:: Source material ::
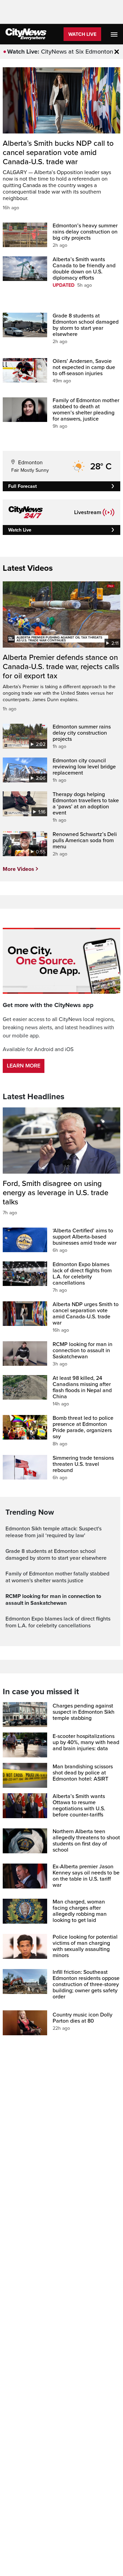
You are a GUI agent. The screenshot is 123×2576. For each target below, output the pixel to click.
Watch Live (82, 34)
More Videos (18, 869)
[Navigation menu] (115, 34)
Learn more (23, 1065)
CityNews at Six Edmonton (77, 51)
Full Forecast (22, 486)
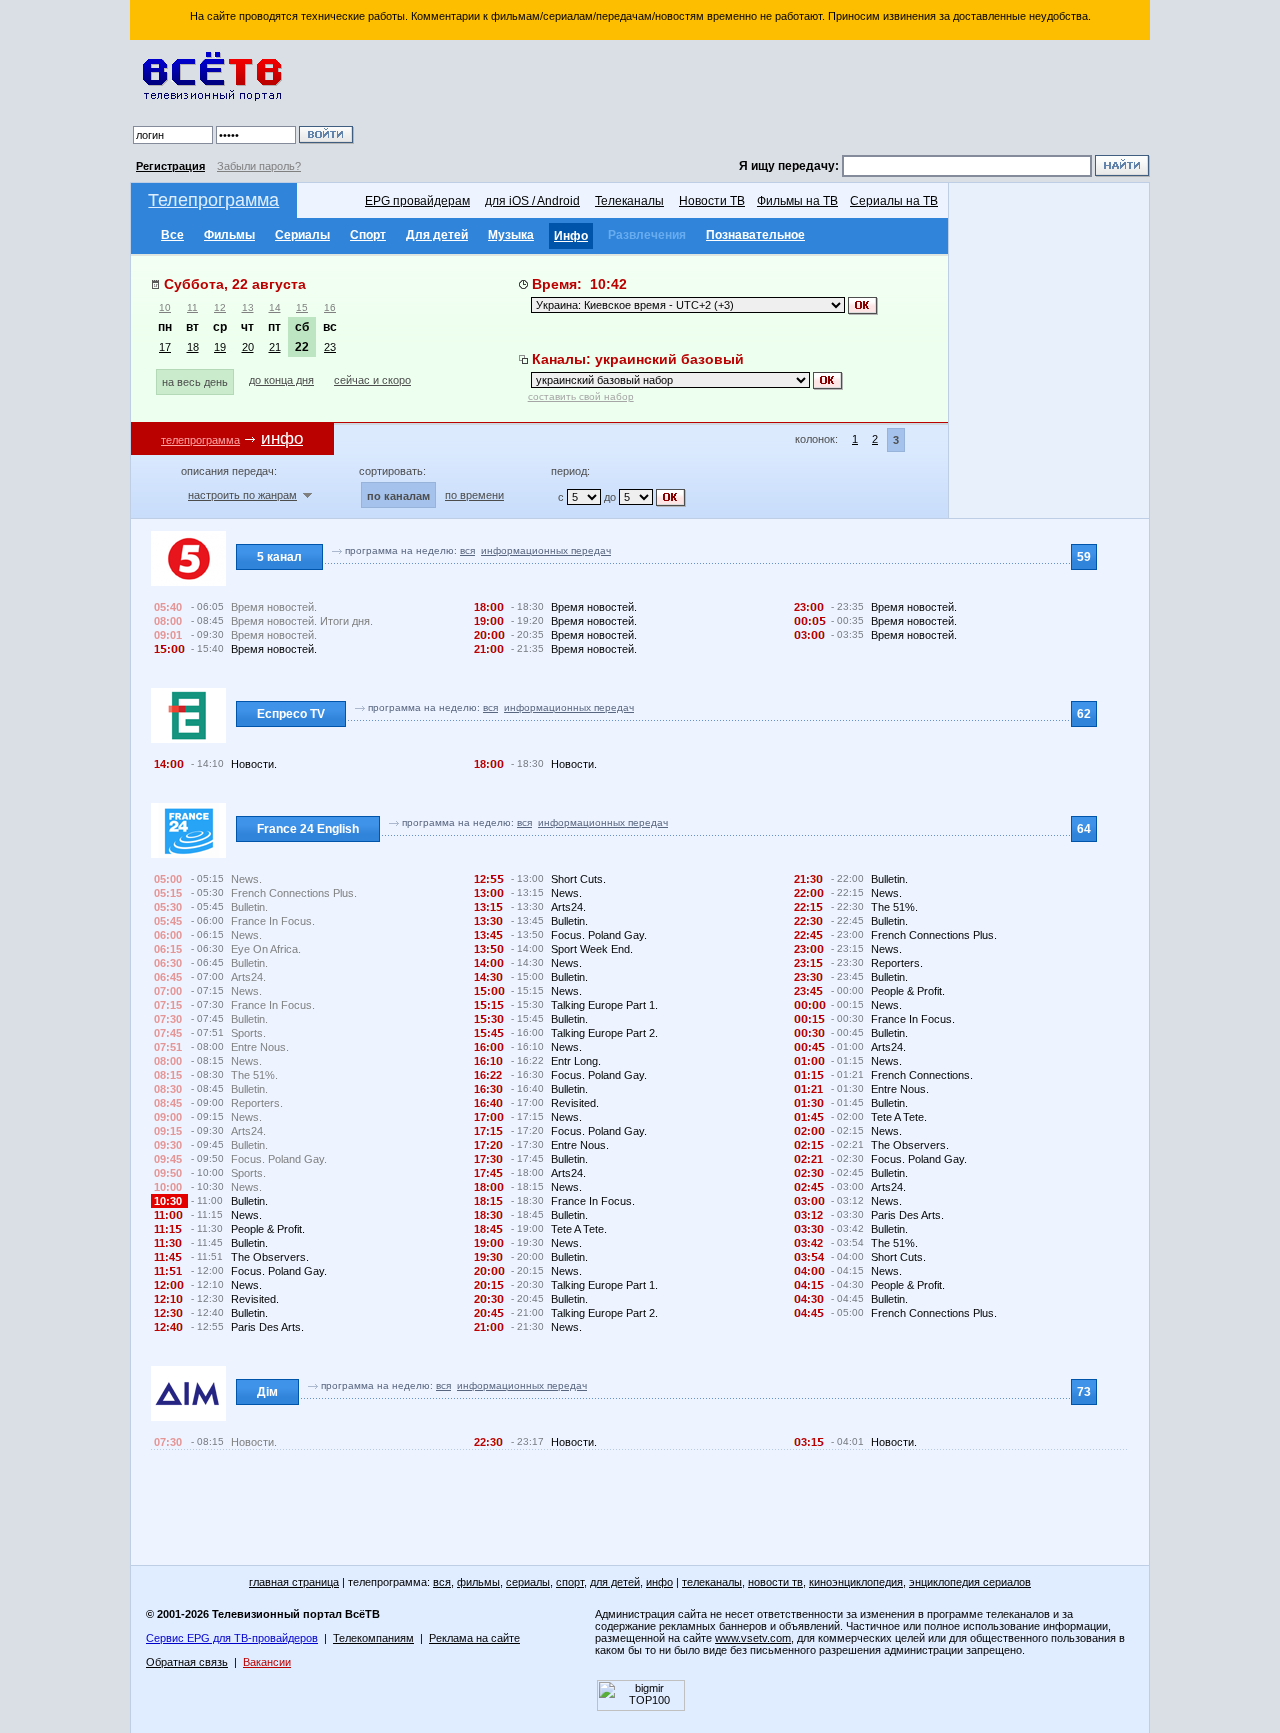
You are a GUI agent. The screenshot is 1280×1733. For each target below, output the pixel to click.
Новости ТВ (712, 201)
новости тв (775, 1582)
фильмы (478, 1582)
:::
In the material above, each line with the word "below" should be copied.

# Result of the task:
You are a GUI agent. The screenshot is 123×2576. For each target below, output the pixel to click.
You are a GUI agent. The screenshot is 1280×1733. For each target below, output the pixel to click.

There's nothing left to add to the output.